**Data to examine**
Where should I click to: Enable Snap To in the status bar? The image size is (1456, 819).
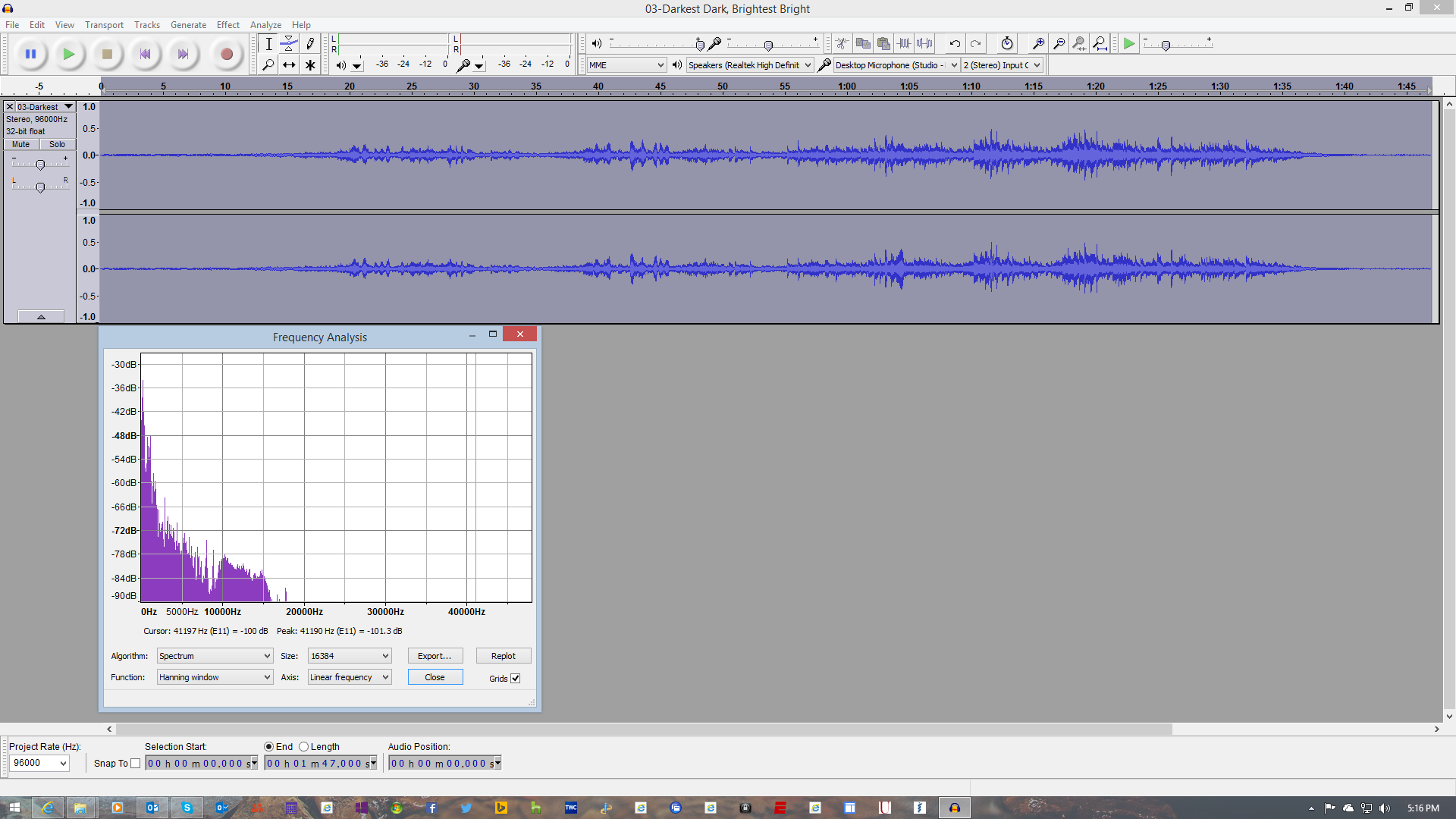coord(136,763)
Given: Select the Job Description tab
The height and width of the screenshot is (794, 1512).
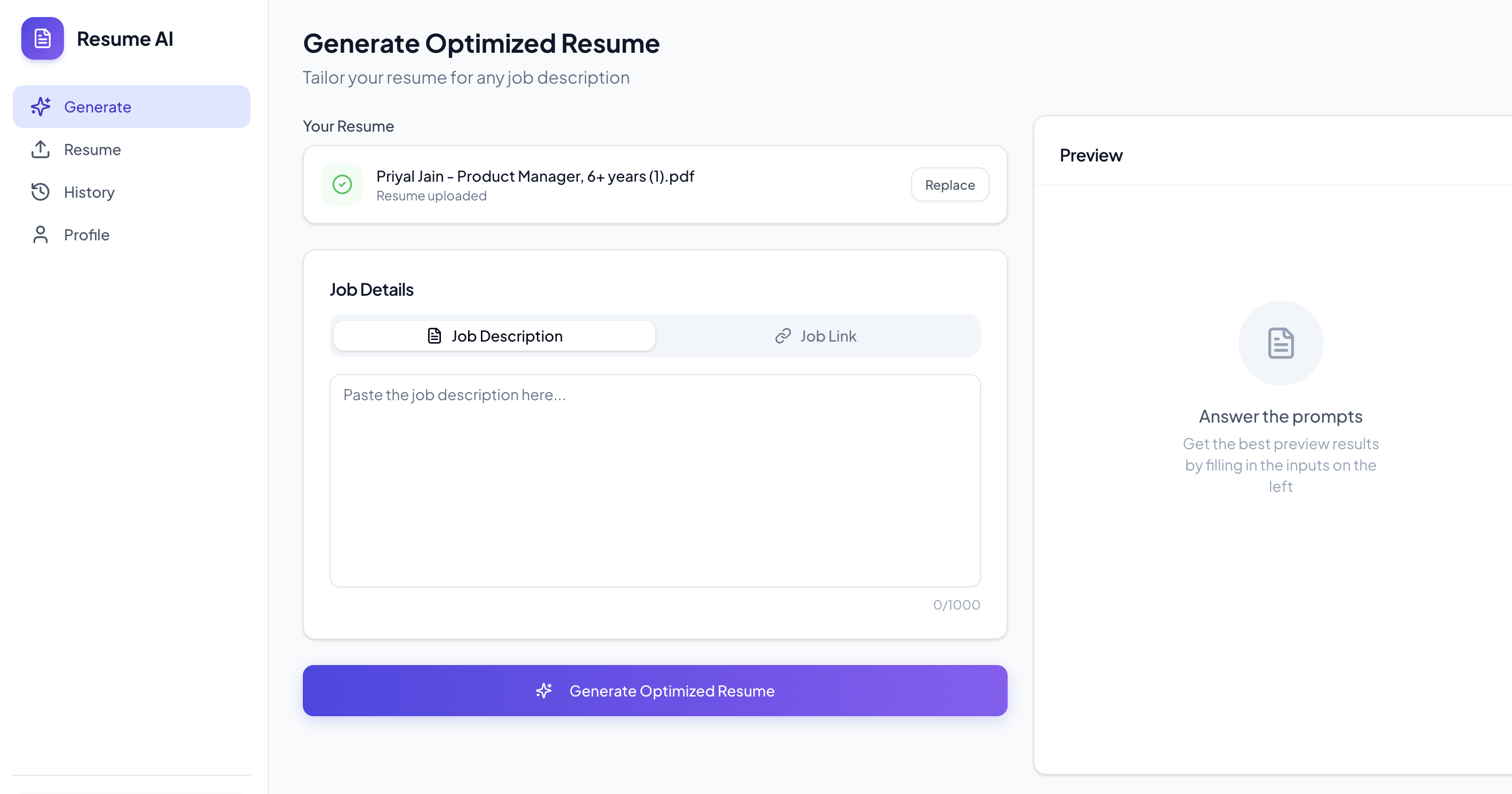Looking at the screenshot, I should coord(494,336).
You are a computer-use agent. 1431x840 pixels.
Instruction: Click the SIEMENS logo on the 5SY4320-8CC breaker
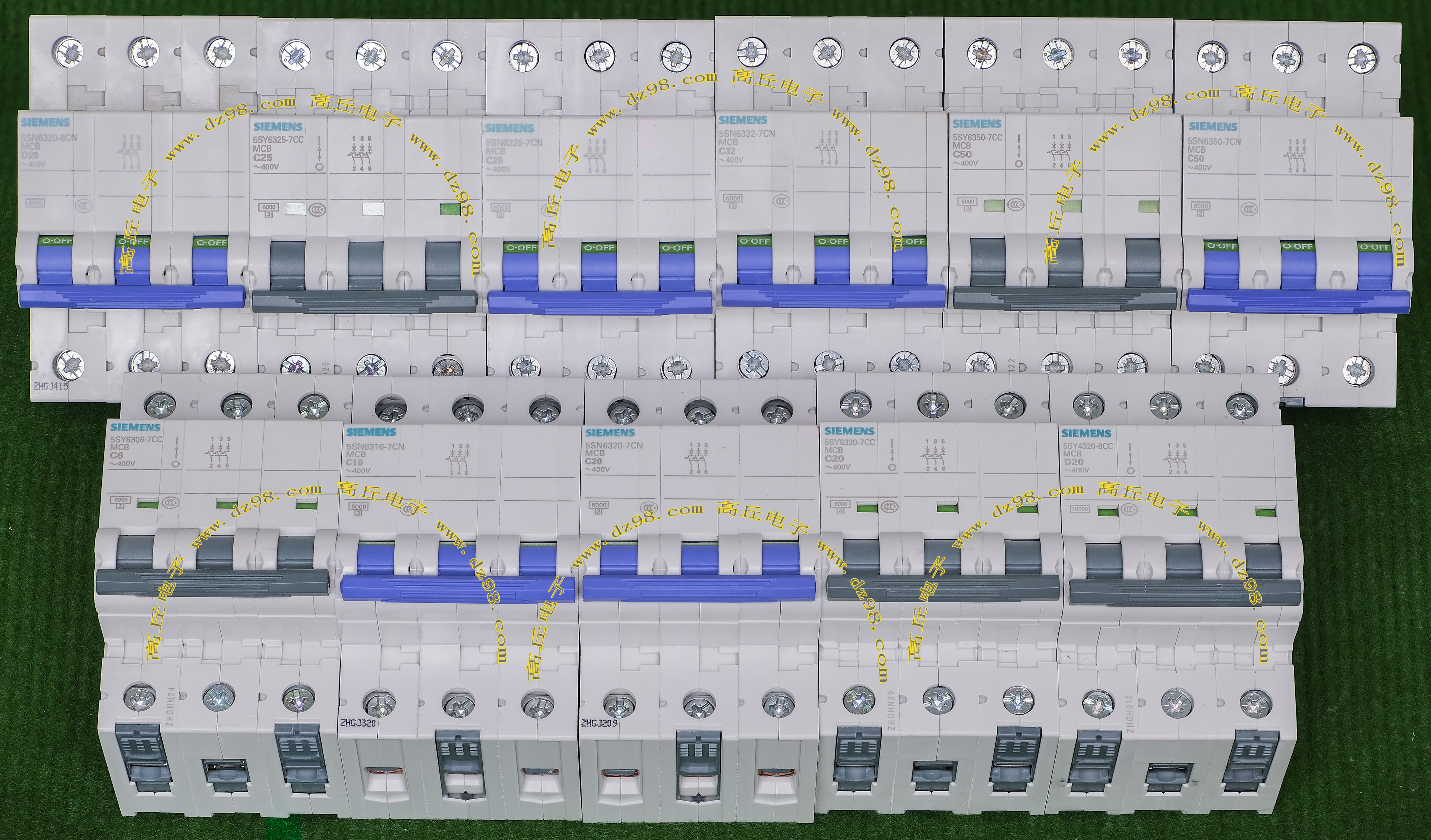click(x=1087, y=434)
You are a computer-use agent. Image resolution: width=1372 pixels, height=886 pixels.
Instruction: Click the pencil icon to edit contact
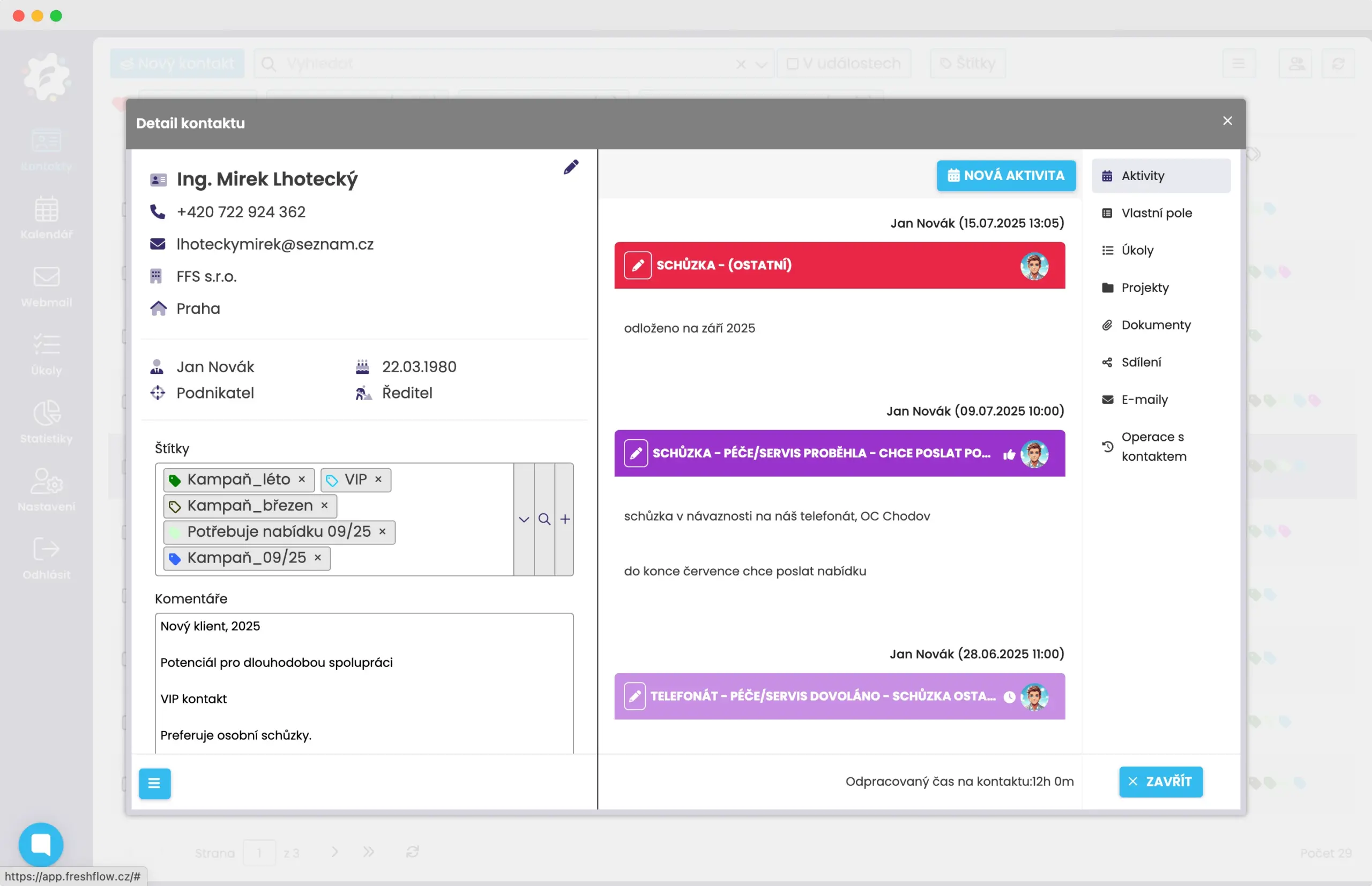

**Try it**
Images aside, return each entry above precisely as it stands.

**Task response**
Where should I click to: Enable Snap To in the status bar? The image size is (1456, 819).
coord(136,763)
Given: Select the Job Description tab
The height and width of the screenshot is (794, 1512).
Looking at the screenshot, I should coord(494,336).
You are a computer-use agent. 1431x840 pixels.
Instruction: Click the SIEMENS logo on the 5SY4320-8CC breaker
click(x=1087, y=434)
You are a computer-use agent. Image resolution: width=1372 pixels, height=886 pixels.
Instruction: Click the pencil icon to edit contact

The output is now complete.